Capital Notebook

Capital Notebook

March 01, 2006

New amendment proposed to ban same-sex marriage

Republicans in the Maryland legislature refuse to abandon their quest for a constitutional amendment banning same-sex marriages. They introduced a new proposal yesterday despite the defeat of an earlier draft.

Del. Anthony J. O'Donnell, the Republican whip from Southern Maryland, drew up a new amendment that defines marriage as being between a man and a woman and adds that people of both sexes have equality under the law. O'Donnell's amendment would not forbid civil unions.

"This is a very different approach" than an earlier amendment that failed in committee, O'Donnell said.

Several Republican lawmakers pushed for an amendment on gay marriage after a Baltimore judge ruled in January that the state law banning same-sex unions is unconstitutional. Baltimore Circuit Judge M. Brooke Murdock stayed her decision, which is being appealed. But the ruling increased calls for a constitutional amendment that would shield the ban from being overturned by a judge.

More than a month after the ruling, though, the GOP has had little luck getting gay marriage up for voter approval this fall.

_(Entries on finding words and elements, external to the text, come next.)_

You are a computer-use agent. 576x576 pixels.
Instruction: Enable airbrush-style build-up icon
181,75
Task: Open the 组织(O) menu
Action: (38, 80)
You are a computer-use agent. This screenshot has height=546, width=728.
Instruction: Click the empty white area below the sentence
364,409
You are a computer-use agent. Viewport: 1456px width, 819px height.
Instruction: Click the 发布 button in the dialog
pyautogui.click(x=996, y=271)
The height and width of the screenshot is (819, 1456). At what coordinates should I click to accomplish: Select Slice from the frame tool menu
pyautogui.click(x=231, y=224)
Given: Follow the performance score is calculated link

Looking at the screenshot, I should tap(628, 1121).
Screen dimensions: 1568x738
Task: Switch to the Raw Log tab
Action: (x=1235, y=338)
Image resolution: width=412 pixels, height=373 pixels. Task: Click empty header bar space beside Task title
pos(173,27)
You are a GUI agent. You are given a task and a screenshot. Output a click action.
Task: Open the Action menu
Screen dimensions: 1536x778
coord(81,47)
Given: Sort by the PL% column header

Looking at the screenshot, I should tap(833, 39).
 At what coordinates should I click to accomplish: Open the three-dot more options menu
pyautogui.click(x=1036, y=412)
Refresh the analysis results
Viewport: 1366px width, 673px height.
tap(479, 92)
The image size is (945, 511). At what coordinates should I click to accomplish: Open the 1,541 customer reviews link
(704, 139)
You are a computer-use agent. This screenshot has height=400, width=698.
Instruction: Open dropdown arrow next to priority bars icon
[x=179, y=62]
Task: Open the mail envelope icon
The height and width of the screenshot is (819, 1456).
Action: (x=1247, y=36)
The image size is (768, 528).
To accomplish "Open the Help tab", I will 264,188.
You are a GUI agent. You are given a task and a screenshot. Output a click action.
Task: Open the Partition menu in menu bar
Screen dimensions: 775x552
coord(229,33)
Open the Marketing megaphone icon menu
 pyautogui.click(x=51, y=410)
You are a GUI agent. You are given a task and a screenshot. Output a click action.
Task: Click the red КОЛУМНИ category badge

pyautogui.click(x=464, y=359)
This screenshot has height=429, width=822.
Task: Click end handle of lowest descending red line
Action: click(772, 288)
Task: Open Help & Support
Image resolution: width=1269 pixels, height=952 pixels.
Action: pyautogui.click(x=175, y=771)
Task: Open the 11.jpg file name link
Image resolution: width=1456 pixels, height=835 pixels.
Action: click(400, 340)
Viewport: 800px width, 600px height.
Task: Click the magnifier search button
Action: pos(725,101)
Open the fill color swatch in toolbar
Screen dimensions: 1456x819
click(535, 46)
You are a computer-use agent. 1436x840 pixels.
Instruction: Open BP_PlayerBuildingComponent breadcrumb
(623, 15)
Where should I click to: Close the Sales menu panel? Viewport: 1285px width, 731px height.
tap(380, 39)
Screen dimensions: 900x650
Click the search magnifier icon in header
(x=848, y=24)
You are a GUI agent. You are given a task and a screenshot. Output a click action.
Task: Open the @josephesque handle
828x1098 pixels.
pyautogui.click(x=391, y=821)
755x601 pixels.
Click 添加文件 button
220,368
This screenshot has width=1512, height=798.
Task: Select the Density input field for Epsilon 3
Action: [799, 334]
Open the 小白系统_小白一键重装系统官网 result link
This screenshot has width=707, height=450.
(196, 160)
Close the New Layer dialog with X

An amendment proposed earlier in the House failed to reach the full body. A mirror amendment in the Senate has been withdrawn by its Republican sponsor.

Democratic House Speaker Michael E. Busch said yesterday that the latest attempt won't fare any better. He predicted that O'Donnell's newest proposal would fail.

"I think the committee took a vote and expressed their view," Busch said.

Associated Press

Image-conscious state Senate rejects crime-victim plate

The Maryland Senate has quashed a plan to create decorative license plates supporting crime victims, amid concerns that the tags would make Maryland look dangerous.

"In terms of making the state look bad, I think it's going in the wrong direction," said Sen. Delores G. Kelley, a Baltimore County Democrat.

The bill would have authorized a commemorative plate to promote awareness of crime victims. The Maryland Victims' Resource Center would get $10 from each of the $25 plates sold.

While the Senate's Judicial Proceedings committee approved the legislation, the full chamber rejected it Monday night in a 25-22 vote.

Though the idea of a victims plate clearly conjured up violent images in some senators' minds, officials behind the project said the plate, prototypes of which were designed by students at the Calvert Career Center in Prince Frederick, would be innocuous.

Designs for the plate, one of which the Motor Vehicle Administration would ultimately have had to approve, mainly feature purple-colored hearts and note the resource center's 25th anniversary.

"I don't think they would be objectionable to anybody," said a disappointed Russell Butler, executive director of the Maryland Victims' Resource Center. "The point here is not that there are a lot of crime victims in Maryland but that Maryland cares about its victims."

The bill's twin in the House has a hearing set for next week, but with the Senate defeat, it's almost certain that the companion measure will die.

The state offers commemorative plates featuring Maryland agriculture and the Chesapeake Bay. Lawmakers have tried for several years to create more plates, and this year a bill is pending that would introduce a plate honoring the mountains.